=== Work instruction ===
Go through the records below and copy out every line that contains the word "badge".

=== Dataset excerpts ===

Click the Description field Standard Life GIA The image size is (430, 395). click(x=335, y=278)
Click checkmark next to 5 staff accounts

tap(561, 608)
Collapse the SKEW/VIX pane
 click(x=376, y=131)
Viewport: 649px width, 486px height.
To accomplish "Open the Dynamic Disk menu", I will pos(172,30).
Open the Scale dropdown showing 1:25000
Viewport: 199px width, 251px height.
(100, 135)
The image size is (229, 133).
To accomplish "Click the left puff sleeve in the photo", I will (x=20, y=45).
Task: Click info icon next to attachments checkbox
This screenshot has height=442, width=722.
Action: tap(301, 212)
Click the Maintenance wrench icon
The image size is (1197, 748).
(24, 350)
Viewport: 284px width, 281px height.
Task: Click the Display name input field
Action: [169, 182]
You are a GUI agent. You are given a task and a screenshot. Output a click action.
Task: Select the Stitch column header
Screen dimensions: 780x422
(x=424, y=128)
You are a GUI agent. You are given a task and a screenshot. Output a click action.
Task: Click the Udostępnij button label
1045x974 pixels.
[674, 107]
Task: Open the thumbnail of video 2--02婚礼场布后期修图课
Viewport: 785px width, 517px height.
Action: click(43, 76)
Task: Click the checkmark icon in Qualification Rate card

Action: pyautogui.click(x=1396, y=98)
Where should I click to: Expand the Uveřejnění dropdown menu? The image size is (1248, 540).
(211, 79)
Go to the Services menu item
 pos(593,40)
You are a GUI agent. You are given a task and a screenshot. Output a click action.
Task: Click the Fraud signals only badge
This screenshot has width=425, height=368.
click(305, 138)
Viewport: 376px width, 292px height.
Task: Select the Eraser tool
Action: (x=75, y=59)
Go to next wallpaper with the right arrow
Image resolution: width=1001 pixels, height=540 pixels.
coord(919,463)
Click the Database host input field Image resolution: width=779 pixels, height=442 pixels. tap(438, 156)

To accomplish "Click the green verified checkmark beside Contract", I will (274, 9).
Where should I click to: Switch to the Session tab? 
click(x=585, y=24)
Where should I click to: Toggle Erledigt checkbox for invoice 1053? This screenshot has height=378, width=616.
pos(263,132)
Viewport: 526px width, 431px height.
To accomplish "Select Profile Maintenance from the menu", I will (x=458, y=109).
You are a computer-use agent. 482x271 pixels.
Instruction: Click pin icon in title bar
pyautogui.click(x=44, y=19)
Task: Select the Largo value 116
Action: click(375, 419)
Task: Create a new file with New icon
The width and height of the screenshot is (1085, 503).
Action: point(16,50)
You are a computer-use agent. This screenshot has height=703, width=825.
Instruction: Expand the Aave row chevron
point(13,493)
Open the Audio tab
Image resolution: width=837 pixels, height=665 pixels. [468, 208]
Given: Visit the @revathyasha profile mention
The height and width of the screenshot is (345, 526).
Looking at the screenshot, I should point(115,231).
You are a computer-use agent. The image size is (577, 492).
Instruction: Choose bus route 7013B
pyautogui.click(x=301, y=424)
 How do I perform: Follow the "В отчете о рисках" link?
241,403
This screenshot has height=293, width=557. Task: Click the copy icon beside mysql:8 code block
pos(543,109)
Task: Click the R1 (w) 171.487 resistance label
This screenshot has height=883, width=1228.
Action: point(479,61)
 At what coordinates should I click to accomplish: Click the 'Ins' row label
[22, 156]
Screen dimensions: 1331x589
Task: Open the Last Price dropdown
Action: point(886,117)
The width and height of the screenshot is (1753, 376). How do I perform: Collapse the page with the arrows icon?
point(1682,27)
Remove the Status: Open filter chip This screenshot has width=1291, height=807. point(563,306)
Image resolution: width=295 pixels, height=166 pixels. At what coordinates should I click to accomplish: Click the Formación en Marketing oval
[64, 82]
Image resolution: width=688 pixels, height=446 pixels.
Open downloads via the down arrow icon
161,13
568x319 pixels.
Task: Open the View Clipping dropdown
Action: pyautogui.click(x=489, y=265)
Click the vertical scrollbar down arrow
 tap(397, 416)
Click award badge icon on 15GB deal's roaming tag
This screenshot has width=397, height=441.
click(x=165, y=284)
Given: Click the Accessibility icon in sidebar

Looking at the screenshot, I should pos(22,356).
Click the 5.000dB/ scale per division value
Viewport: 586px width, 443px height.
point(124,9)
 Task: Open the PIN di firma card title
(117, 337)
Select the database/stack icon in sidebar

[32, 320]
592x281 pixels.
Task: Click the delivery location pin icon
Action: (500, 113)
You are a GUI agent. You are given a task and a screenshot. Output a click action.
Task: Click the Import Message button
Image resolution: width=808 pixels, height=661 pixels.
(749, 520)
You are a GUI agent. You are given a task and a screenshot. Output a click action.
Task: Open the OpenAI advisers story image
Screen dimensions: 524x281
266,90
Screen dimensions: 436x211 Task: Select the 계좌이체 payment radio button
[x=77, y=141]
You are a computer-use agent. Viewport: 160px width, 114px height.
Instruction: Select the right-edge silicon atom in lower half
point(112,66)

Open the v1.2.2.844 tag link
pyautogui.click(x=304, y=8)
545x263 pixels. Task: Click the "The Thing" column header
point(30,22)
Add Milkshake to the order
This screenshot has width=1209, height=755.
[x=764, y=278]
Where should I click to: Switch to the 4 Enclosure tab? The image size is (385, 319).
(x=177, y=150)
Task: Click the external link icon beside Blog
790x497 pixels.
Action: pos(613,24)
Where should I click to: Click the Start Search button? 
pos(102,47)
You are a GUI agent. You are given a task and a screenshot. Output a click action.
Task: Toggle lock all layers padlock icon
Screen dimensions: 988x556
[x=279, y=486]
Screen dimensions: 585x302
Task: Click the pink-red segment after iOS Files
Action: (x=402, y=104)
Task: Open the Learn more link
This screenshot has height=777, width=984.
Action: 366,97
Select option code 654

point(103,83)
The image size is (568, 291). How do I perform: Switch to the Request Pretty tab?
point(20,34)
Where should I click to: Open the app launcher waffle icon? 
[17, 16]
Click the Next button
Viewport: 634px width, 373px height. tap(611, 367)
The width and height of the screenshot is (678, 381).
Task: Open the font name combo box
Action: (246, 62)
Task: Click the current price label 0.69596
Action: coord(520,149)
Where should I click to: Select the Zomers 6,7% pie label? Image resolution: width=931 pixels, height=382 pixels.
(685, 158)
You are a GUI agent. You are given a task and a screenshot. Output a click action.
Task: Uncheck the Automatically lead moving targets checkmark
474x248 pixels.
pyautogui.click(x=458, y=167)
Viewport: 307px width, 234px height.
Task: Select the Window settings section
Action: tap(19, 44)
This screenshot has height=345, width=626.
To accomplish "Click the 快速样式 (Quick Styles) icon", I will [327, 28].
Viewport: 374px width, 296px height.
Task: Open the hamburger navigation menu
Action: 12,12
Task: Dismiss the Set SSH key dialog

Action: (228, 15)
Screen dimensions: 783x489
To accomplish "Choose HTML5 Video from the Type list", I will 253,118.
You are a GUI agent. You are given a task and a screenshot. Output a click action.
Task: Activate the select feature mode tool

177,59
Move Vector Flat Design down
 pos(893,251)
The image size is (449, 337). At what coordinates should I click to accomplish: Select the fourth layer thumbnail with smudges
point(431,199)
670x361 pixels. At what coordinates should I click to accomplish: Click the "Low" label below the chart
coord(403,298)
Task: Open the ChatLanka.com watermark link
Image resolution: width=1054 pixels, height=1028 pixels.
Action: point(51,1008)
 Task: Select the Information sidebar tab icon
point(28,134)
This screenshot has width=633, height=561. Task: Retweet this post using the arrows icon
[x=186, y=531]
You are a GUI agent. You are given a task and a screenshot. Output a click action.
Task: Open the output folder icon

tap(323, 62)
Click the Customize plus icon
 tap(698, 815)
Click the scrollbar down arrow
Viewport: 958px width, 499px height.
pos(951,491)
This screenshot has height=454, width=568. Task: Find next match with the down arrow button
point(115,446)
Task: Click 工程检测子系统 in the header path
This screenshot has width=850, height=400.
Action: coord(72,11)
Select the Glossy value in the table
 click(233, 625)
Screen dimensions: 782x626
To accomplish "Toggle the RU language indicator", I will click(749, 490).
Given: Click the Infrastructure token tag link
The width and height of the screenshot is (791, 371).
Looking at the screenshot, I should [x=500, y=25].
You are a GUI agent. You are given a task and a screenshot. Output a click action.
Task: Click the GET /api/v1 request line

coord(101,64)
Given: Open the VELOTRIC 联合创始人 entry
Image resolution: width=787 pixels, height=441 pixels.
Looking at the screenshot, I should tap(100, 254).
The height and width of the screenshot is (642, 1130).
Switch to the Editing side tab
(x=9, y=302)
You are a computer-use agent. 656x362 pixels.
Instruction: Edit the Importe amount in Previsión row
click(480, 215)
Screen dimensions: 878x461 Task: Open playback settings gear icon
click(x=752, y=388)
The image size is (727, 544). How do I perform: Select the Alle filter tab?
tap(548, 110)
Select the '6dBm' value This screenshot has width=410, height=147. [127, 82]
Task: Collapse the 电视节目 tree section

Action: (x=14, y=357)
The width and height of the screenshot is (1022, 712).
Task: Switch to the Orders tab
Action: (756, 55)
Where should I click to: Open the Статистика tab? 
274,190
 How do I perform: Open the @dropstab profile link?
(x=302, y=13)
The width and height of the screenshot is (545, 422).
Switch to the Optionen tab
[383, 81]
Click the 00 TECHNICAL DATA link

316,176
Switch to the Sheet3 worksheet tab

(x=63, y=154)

=== Response to the exercise ===
Task: Click the Fraud signals only badge
Click award badge icon on 15GB deal's roaming tag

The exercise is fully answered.